For years, Mexico benefited from a reputation for relative fiscal discipline, with investors often viewing the country as more financially cautious than many other major emerging economies. That reputation is beginning to weaken, and much of the pressure now points back to the country’s heavily indebted state oil company, Petróleos Mexicanos, better known as Pemex.
Moody’s Ratings downgraded Mexico’s sovereign credit rating this week, citing weakening public finances, rising debt burdens, and the government’s continued financial support for Pemex. While the agency shifted its outlook to stable from negative, signaling it does not expect an immediate crisis, the downgrade still reflected growing concern over the country’s longer-term fiscal direction.

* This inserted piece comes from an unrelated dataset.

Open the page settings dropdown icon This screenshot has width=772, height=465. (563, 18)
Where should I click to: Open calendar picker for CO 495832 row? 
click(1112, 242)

Pemex has increasingly become one of the central economic dilemmas facing President Claudia Sheinbaum’s administration. The heavily indebted state energy giant remains politically untouchable in many ways, tied deeply to Mexico’s modern nationalist identity and decades of state control over the oil industry. Yet financially and operationally, the company continues struggling under mounting pressure.
Moody’s warned that Mexico’s relatively narrow tax base limits the government’s ability to stabilize debt levels over the long term, especially if economic growth remains weak. The agency expects Mexico’s economy to remain subdued in the near future, with growth only gradually returning toward its longer-term trend of 2%.
The problem is becoming harder for investors to ignore because Pemex’s difficulties increasingly spill directly into the federal government’s finances. Last year alone, Mexico issued roughly $13.8 billion in debt to help support the company.